D’altra parte è lo stesso Pdl a fornire l’occasione d’oro. Sondaggi alla mano, il Porcellum darebbe la vittoria quasi certamente ad una coalizione di centrosinistra; mentre un sistema proporzionale permetterebbe a Berlusconi di non essere tagliato fuori. Con un premio di maggioranza al primo partito sufficientemente basso da non dare una vittoria assoluta (che è la posizione del partito del Cavaliere), sarebbe sempre possibile rientrare in gioco, Anzi, dopo la frase di Monti sullo statuto dei lavoratori (applaudita fino a scorticarsi le mani dagli esponenti Pdl) è apparso ancora più chiaro che una convergenza politica tra Udc, Pdl e Monti è quanto mai realistica.

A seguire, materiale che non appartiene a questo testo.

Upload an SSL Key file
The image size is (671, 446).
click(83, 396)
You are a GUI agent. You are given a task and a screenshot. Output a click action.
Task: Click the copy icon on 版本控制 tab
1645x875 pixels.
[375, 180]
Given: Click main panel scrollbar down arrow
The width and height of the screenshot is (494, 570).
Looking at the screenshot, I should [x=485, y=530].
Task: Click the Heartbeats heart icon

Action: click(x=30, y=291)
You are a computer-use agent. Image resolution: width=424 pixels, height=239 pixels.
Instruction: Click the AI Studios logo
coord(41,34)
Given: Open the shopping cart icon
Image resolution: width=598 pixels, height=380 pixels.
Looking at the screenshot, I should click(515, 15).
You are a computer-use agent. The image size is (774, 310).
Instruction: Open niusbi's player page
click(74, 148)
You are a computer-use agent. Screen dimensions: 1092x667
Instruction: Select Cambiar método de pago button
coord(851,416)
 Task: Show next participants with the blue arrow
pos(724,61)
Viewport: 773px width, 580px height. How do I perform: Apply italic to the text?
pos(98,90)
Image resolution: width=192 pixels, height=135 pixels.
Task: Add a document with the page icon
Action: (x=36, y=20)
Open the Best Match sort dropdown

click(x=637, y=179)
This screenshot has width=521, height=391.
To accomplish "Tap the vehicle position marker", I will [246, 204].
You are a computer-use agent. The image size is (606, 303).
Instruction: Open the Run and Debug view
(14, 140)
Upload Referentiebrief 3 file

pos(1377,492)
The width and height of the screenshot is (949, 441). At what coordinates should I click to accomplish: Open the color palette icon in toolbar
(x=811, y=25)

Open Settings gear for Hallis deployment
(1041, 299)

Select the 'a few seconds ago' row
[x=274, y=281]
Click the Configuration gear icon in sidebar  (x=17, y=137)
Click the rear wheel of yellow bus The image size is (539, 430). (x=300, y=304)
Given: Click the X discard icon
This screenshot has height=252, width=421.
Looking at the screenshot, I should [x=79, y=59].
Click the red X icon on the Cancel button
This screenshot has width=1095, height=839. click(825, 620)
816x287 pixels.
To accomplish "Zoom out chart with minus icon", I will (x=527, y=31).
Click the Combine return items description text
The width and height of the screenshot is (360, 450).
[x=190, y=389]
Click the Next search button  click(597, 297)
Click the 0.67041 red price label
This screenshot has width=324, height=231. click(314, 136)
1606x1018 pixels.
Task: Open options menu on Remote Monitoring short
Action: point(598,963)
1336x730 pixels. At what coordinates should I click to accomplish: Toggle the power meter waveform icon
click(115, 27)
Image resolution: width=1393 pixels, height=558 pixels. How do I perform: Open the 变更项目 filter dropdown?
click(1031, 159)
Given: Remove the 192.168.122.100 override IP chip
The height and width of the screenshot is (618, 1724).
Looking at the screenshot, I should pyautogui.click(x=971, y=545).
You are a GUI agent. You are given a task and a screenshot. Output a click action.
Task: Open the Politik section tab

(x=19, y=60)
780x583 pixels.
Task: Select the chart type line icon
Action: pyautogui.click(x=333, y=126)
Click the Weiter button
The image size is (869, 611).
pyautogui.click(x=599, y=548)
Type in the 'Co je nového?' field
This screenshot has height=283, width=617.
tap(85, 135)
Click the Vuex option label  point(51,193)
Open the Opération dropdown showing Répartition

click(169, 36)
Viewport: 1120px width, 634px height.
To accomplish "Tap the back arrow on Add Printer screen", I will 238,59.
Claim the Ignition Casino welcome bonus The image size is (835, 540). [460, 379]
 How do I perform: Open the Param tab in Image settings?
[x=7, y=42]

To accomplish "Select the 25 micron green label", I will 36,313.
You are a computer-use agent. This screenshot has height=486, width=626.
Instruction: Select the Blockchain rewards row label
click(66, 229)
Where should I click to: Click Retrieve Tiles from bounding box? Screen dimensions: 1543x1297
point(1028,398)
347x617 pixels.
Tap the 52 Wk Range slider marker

«Le aule parlamentari sono gli unici luoghi deputati a fare le leggi. Si mettano le carte sul tavolo e ognuno si assuma la sua responsabilità perché i cittadini devono sapere chi non ha voluto fare la legge elettorale - ha sostenuto venerdì il presidente della Camera, Gianfranco Fini - Bisogna poter scegliere in modo diverso rispetto al passato e non seguendo una logica bipolare». Con il che si capisce che l’obiettivo è appunto quello di votare a maggioranza una legge proporzionale (o pseudo tale, come spiegano qui Raul Mordenti e Gaetano Azzariti), facendo anche leva sul fatto che, nel segreto del voto, anche la parte dei democrat più filo-montiana potrebbe optare per un “voto di coscienza”. Già si vede il caos; già si sentono le accuse reciproche di aver approvato una legge “contro”.
Stando così le cose, che dal parlamento esca fuori un super-Porcellum è più di un rischio.